Sunak says it is his ‘moral mission’ to cut taxes ahead of inflation figures

Rishi Sunak has said that with inflation “back under control” it is his “moral mission” to slash taxes as he continued his tax war on Labour.

The Conservatives are seeking to use tax as the key dividing issue and stepping up attacks on Labour’s plans in a desperate bid to shift their stubborn double-digit poll deficit.

The Prime Minister is banking on inflation falling back to the Bank of England’s 2% target when official figures are released on Wednesday.

Most analysts are forecasting a drop in the Consumer Prices Index to 2% in May, which would mark the first time in nearly three years inflation has been at the target.

Mr Sunak said that with the rate of price rises curbed “we can focus on cutting taxes”.

The Tories said they were “launching their plan to cut taxes” on Wednesday, pointing to their manifesto promises of tax cuts worth £17.2 billion.

They claim the package would be paid for by £12 billion of savings on welfare and £6 billion from tackling tax dodgers.

The headline policies are a further 2p off employees’ national insurance by April 2027 and the abolition of the main rate of the tax for the self-employed entirely by the end of the Parliament.

The Tories also reiterated their demand that Sir Keir Starmer rule out a series of potential tax measures which they claim would be needed to fill a “£38.5 billion black hole” in Labour’s plans.

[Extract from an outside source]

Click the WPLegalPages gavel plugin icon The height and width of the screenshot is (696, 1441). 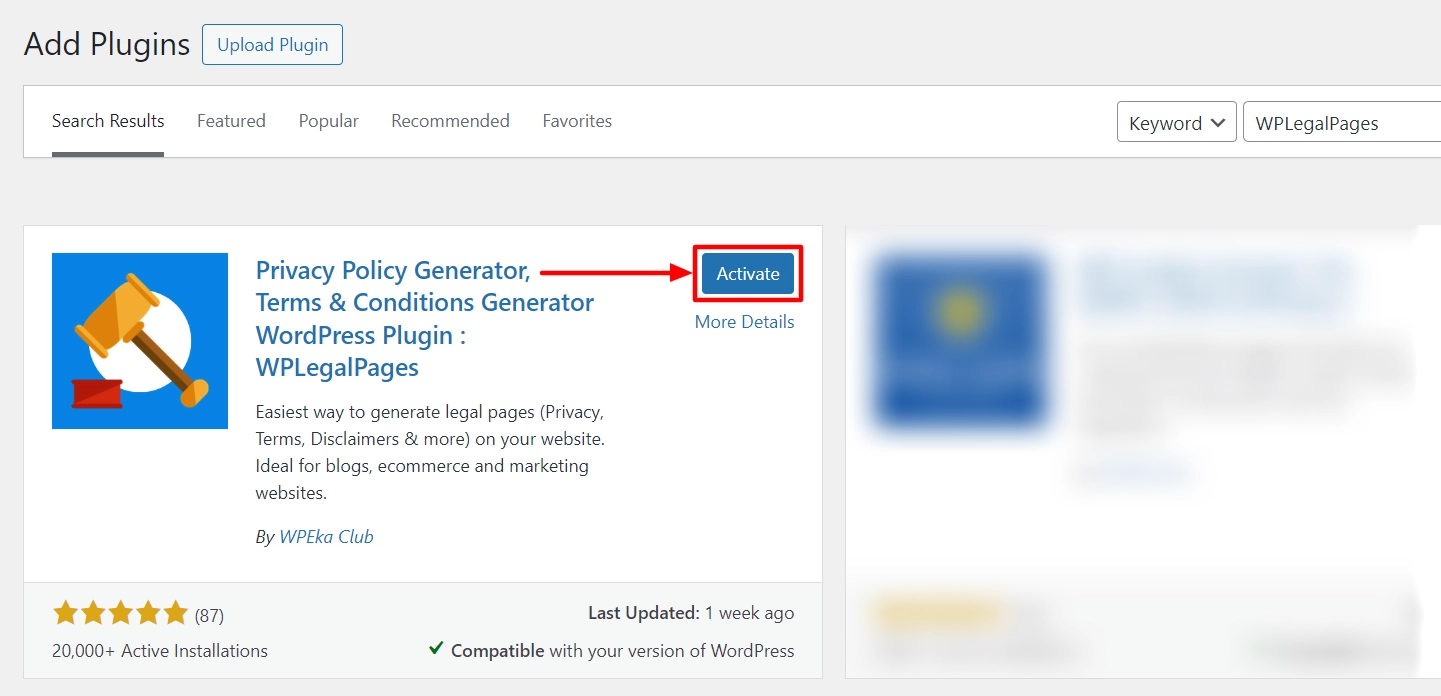tap(139, 340)
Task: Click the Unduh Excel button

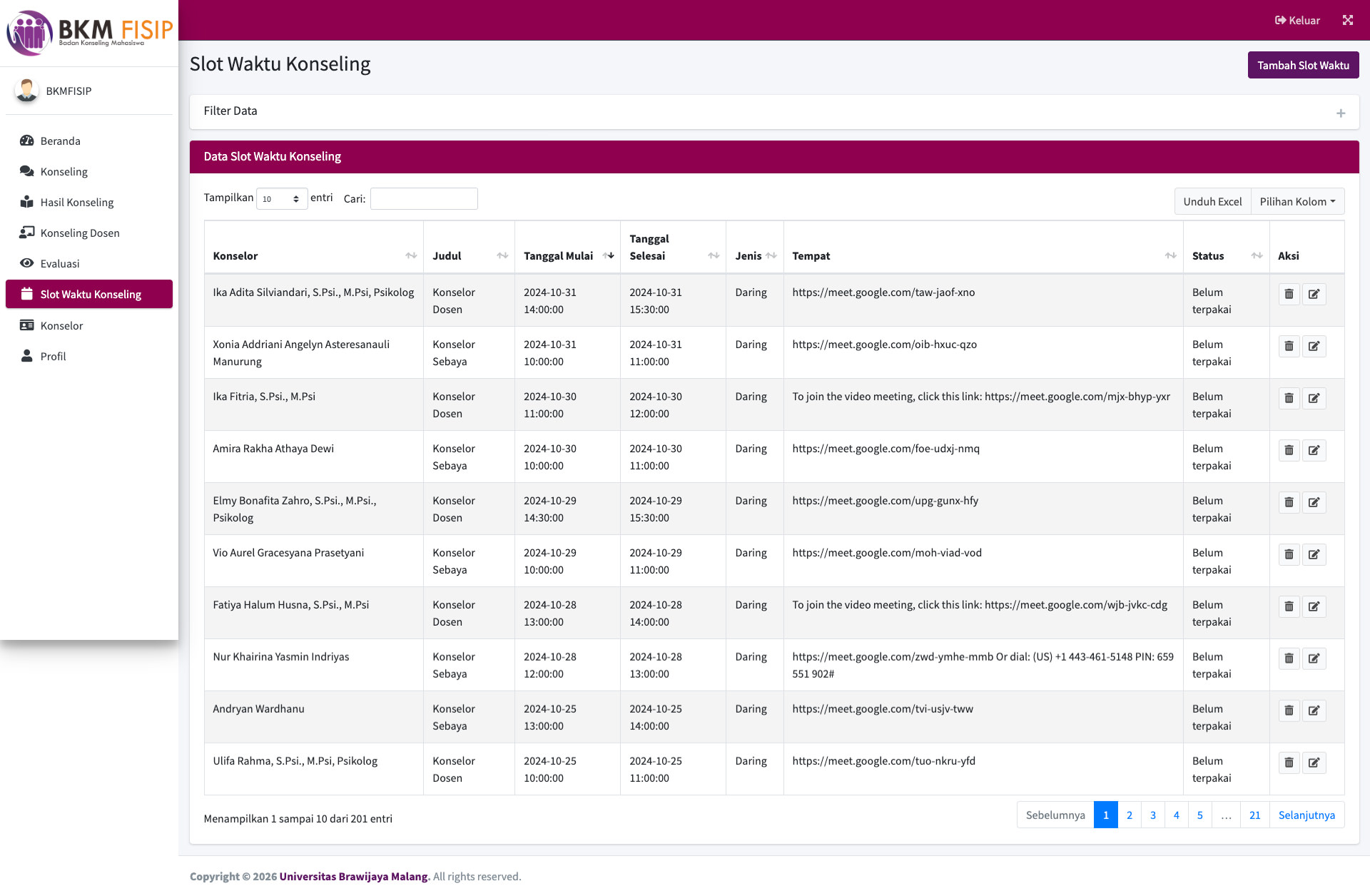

Mr Sunak’s party re-published a list of 17 tax hikes they say Labour could make, but the Opposition has said they would refuse to be drawn into the trap of responding to each claim.

Labour leader Sir Keir Starmer
Labour leader Sir Keir Starmer has ruled out increases to income tax, national insurance and VAT (Aaron Chown/PA)

Speaking ahead of the inflation figures, Mr Sunak said: “When I became Prime Minister, spiralling inflation was our biggest economic challenge – and so I made halving inflation my key priority.

“Now, with inflation back under control, we can focus on cutting taxes and ensuring working people have the financial security they deserve.

“As Conservatives, we believe in lower taxes because people, not governments, make the best decisions about how to spend their money. Cutting taxes is a moral mission for me and I want to deliver tax cuts at every stage of life.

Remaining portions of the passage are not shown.